株式会社アミューズは1977年創業の総合エンターテインメント企業。サザンオールスターズ・福山雅治・星野源・Perfumeなど長期所属アーティストを擁し、コンサート・グッズ・ファンクラブ(イベント関連事業)、音楽印税・映像制作・劇場配給(音楽・映像事業)、出演・CM(出演・CM事業)の3セグメントを展開する。

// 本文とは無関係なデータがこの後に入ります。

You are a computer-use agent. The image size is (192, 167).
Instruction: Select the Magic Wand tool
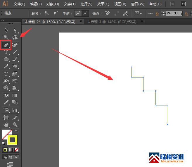tap(6, 37)
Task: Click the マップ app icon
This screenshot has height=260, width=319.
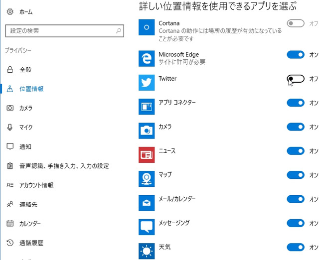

国内に加え米国・韓国・台湾・香港・中国に海外子会社を持ち、アジア・北米への事業展開も進める。2026年3月期の営業収入は69,655百万円。

ビジネスモデル

アーティストとの専属マネージメント契約を通じて著作権・著作隣接権・肖像権等を集約し、コンサート入場料・グッズ販売・ファンクラブ会費・音楽印税・映像制作受託・CM出演料など多様な収益源を確保する。自社ECサイト「アスマート」やファンクラブサイト・配信プラットフォーム「LIVESHIP」の内製化により中間コストを削減し、利益率向上を図る構造を持つ。

企業の強み

サザンオールスターズ48年、三宅裕司41年、福山雅治38年など超長期の専属契約を維持。特定アーティストの収益が一時的に減少しても他のアーティストで補填できる分散構造を有し、中長期的なマネージメントを可能にしている。2026年3月期は全3セグメントで増益を達成した。

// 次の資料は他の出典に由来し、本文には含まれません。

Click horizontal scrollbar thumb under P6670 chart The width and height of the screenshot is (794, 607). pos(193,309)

ECサイト「アスマート」、ファンクラブサイト、オンラインライブ配信プラットフォーム「LIVESHIP」を内製化し、外部プラットフォームへの依存を低減。グループ外アーティスト向けグッズ・商品収入も拡大しており、2026年3月期のイベント関連事業セグメント利益は前期比277.9%増の3,199百万円に達した。

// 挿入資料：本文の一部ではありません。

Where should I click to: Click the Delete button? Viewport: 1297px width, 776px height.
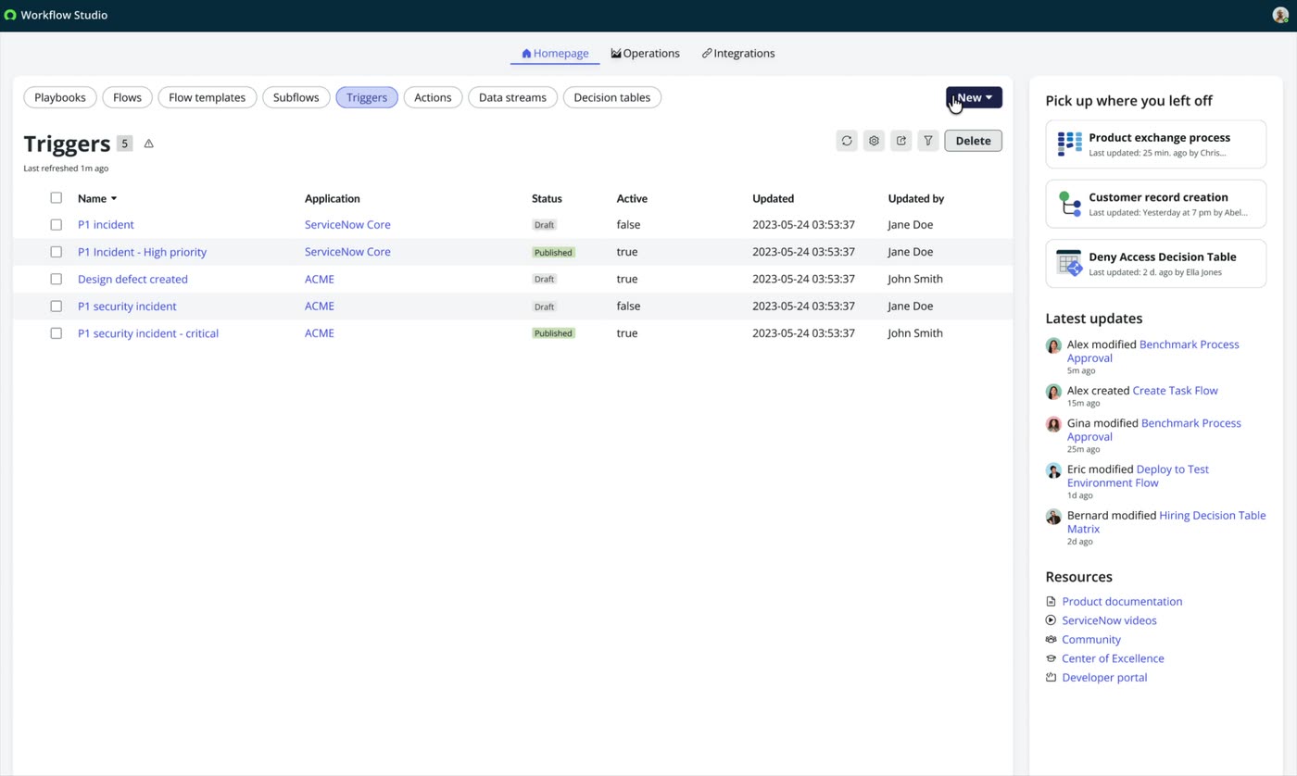coord(973,141)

㈱極東電視台(番組制作受託)、㈱ライブ・ビューイング・ジャパン(ライブ中継・配信)、タイシタレーベルミュージック㈱(音楽レーベル)等の子会社群を通じ、制作から流通まで一貫した権利収益を積み上げる。2026年3月期の音楽・映像事業セグメント利益は1,902百万円(前期比26.6%増)。

エンヴァリスの着眼点

2026年3月期はサザンオールスターズ・星野源等の大型ツアーが重なり営業利益が前期比118.8%増の6,123百万円と急拡大したが、2027年3月期は大型コンサートや舞台公演等の反動減を主因に営業収入55,000百万円(前期比21.0%減)、営業利益2,000百万円(同67.3%減)と大幅減益を見込む。アーティストのツアー開催サイクルに業績が左右される構造は変わっておらず、中期的な収益平準化策の進捗を注視する必要がある。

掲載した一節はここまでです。